Il segno concreto di un pentimento autentico può consistere soltanto in un cammino di consapevolezza, attraverso il quale riconoscere nell’ebraismo la tradizione verso cui siamo debitori, il luogo al quale dobbiamo fare ritorno ogni giorno -come i discepoli al tempio- per comprendere più in profondità la nostra fede e la nostra vocazione cristiana.

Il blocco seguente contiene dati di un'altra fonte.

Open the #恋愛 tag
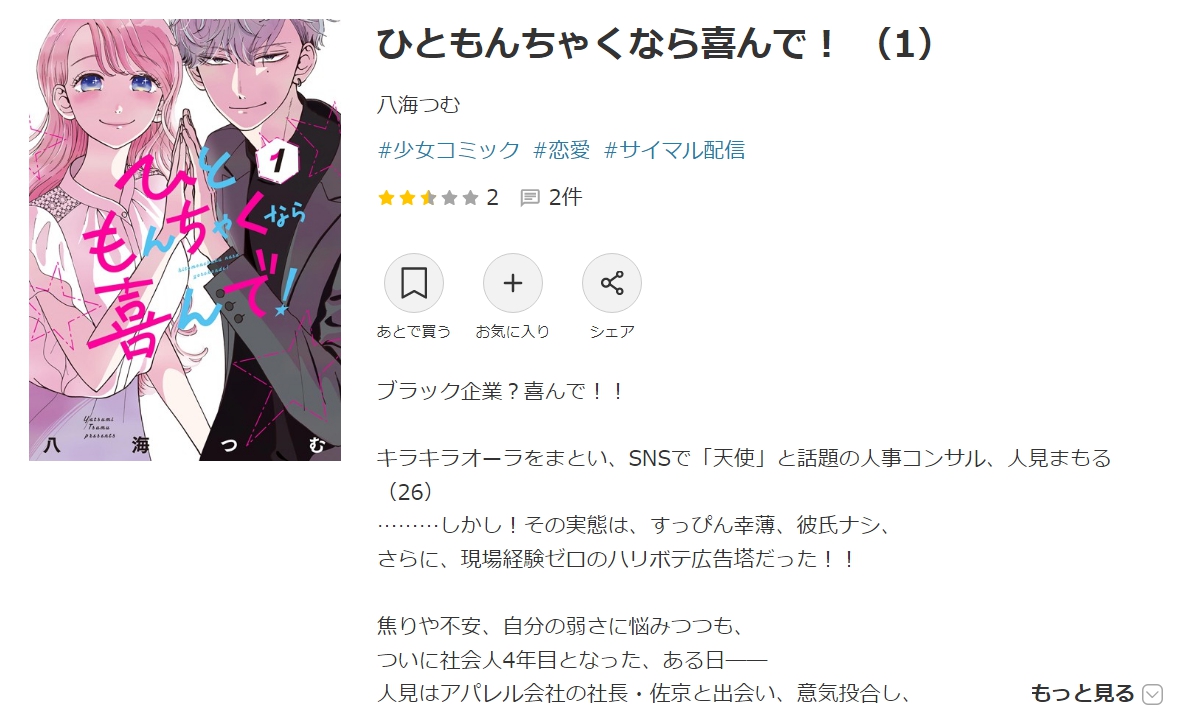 [561, 149]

Il secondo aspetto che vorrei accostare riguarda la complessità del rapporto tra la fede ebraico-cristiana e l’istituzione del tempio: rapporto che, fin dal tempo dei profeti, per passare poi alla vita e alla predicazione di Gesù, fu sempre controverso. La difficoltà principale risiedeva e risiede ancora oggi nel rapporto con la tradizione che, sebbene vada rispettata, non va per questo ossequiata. Un rispetto autentico, difatti, si esprime anche attraverso l’esternazione di perplessità e riserve, che non intendono in alcun modo demolire la tradizione, ma ridiscuterla ed attualizzarla. Se ciò non avviene, il rischio è che la fede si cristallizzi e si fossilizzi, perdendo quell’aspetto dinamico, di apertura alla novità e alle sensibilità personali che la rende viva e pulsante. Il riferimento alla tradizione deve sempre contemplare uno spazio per le diversità, che non minano la fede ma, al contrario, la arricchiscono, perché fanno dell’interpretazione il luogo della libertà e del dialogo lo spazio del cambiamento e della crescita. Come chiese cristiane siamo chiamate oggi come ieri, all’interno del cammino ecumenico, a sperimentare la differenza come luogo di fecondità che nasce dal confronto e che rifiuta ogni appiattimento su un’identità intesa come uniformità. Persino il dissenso critico, che è altro, anzi ciò che più si allontana da una polemica sterile, rappresenta lo spazio in cui costruire, insieme, una fede adulta e responsabile, che si nutre del dialogo.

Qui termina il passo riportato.